EXERCISE:
For the records that follow, say how many lines have the word "Kanvas" in them. Write the number and nothing more.

Records drawn from a dataset:

=== Begin Enclosure ===

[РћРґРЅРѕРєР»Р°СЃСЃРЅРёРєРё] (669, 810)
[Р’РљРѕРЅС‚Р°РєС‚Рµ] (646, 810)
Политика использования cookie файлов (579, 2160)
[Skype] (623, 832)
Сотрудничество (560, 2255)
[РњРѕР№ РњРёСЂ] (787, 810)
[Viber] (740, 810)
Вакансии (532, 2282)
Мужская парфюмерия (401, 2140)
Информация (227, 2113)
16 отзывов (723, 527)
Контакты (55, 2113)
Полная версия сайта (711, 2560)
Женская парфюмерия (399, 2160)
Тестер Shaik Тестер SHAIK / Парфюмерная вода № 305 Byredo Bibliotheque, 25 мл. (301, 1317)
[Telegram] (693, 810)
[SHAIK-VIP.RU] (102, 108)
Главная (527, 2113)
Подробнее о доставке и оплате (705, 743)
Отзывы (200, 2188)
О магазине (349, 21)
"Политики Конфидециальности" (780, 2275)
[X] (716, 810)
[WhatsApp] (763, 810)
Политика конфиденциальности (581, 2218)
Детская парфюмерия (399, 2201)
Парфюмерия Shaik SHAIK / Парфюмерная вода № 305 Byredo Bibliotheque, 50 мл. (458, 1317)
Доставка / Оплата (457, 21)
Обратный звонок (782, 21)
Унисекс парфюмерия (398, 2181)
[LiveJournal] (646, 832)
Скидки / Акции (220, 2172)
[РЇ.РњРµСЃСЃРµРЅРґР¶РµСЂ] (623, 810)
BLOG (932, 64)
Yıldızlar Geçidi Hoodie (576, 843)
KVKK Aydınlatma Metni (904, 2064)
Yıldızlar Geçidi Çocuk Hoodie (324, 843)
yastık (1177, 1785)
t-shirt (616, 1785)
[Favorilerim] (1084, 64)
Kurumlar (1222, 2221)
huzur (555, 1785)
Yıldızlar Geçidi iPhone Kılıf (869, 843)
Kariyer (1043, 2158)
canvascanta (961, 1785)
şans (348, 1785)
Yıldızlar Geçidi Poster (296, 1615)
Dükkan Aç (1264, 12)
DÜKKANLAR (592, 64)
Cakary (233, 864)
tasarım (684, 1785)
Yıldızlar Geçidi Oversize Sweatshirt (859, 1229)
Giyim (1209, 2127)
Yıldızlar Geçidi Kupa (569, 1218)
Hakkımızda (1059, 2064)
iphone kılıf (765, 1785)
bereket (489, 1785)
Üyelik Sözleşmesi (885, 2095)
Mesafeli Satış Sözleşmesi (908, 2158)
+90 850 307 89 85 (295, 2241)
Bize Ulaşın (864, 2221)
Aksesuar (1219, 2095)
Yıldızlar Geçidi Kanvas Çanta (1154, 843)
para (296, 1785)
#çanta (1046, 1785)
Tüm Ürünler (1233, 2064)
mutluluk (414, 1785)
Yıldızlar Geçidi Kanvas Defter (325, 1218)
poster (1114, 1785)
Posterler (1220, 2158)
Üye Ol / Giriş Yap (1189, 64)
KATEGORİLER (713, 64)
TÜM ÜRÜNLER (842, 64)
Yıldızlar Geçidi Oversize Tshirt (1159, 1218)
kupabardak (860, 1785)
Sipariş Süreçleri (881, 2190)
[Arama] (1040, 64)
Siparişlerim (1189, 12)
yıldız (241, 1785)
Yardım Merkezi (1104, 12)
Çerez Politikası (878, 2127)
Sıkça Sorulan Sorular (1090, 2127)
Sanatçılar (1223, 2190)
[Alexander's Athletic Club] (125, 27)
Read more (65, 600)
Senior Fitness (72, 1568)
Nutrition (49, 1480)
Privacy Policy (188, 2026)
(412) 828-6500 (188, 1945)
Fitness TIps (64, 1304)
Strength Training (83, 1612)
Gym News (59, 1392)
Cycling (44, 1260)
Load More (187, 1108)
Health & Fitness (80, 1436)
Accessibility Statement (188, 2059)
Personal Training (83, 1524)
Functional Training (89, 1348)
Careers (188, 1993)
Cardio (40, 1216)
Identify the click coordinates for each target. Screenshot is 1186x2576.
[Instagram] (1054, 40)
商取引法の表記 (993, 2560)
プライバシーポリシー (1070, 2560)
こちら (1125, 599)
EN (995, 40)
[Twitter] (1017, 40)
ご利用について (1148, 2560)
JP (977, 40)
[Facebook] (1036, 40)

=== End Enclosure ===

SOLUTION FOR THIS PROBLEM:
2